<strong>Is France Really About to Ban After-Hours Emails?</strong>

Is France Really About to Ban After-Hours Emails?

By June 7, 2016 Blog One Comment

Last week, the internet had a typically knee-jerk reaction to news of some freshly passed French legislation that apparently prohibits employees at companies of more than 50 people from sending and receiving email outside of regular hours.

We were served up with a whole bunch of headlines about France’s “plan to ban emails” and making it “illegal to send emails after-hours.”

This is not so!

What actually happened is this:

A much broader — and hotly contested — labor reform bill passed through the lower house of French parliament. The bill is not yet a law.

There is one amendment to this bill that includes a measure recommending that companies larger than 50 adopt their own guiding policies on after-hours digital communication. Namely, companies are encouraged to negotiate with their employees specific intervals of time when employees will be expected to disconnect from their work devices.

One company could ban emails from 10pm to 7am. Another may allow digital communication any time during the week but require radio silence on weekends. Yet another could just ignore this new recommendation completely.

So why was there all this coverage about this pretty reasonable sounding bit of French legislation, and why did so many jump to conclusions about it?

Well, we’re not psychologists here, but we’re going to hypothesize that France’s newfound concern with employees’ “right to disconnect” resonates with a lot of American office workers.

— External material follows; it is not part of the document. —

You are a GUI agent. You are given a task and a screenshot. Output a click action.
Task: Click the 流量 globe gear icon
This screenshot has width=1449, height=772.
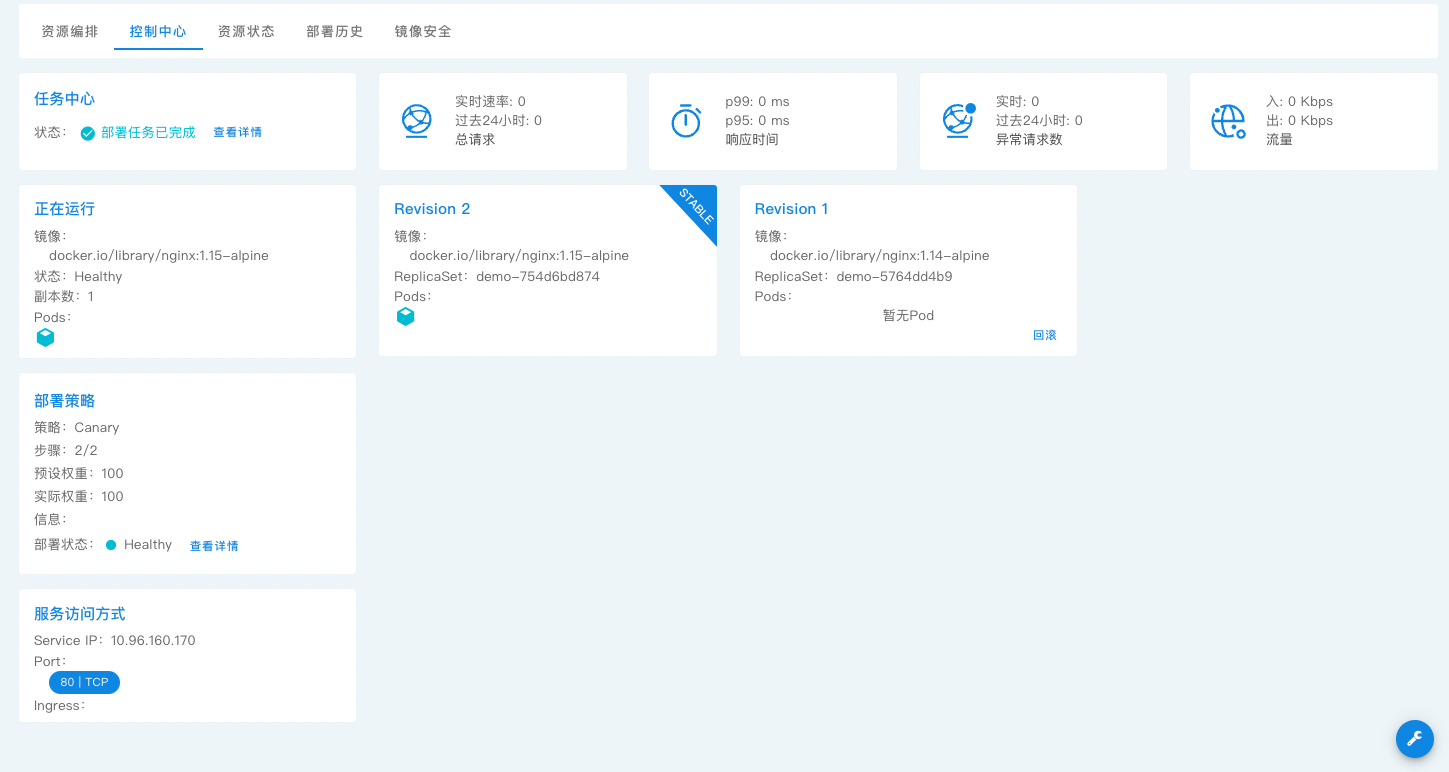pyautogui.click(x=1228, y=121)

After all, the typical office working American spends 25-50% of their time reading and writing email, and 40% of us routinely use email outside of work.

And while email, at least for the foreseeable future, remains an indispensable form of communication for most companies, a growing mountain of data suggests email can be an unparalleled source of stress for those who feel unable to disconnect.

Studies link 24/7 inbox accountability and intensive smartphone use with decreased productivity, increased stress, and greater levels of employee burnout. We also know that those who feel pressure to frequently check their mobile devices outside of work are more likely to experience family conflict and to seek new employment.

But it’s not all bad.

Like always, wherever we identify a pain point in the workplace, we can make changes to relieve the discomfort. The brief infatuation with France’s not-quite-email-ban serves as a reminder that even for the proudest of workaholics, routine periods of freedom from your inbox are essential to keeping your mind at ease and your productivity in peak form.

Even if for just a few hours here and there, try incorporating some periods of total disconnection in your weekly schedule. Your loved ones, your coworkers, and most importantly, your brain will thank you.

And seriously, if you’re reading this article on your tablet in the bathroom stall, we appreciate your web traffic, but please just put the device down and come back later.